*What is required:*
Starting with the line that contains "You are a GUI" and stopping after the line that contains "Screen dimensions: 453x307", copy the entries below exactly. Include nothing else.

*Input data:*
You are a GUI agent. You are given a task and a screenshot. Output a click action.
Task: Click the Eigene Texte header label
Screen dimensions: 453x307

...

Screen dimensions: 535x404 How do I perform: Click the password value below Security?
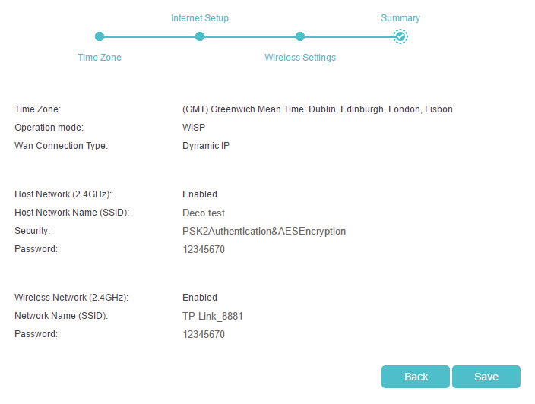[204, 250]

*Written answer:*
You are a GUI agent. You are given a task and a screenshot. Output a click action.
Task: Click the Eigene Texte header label
Screen dimensions: 453x307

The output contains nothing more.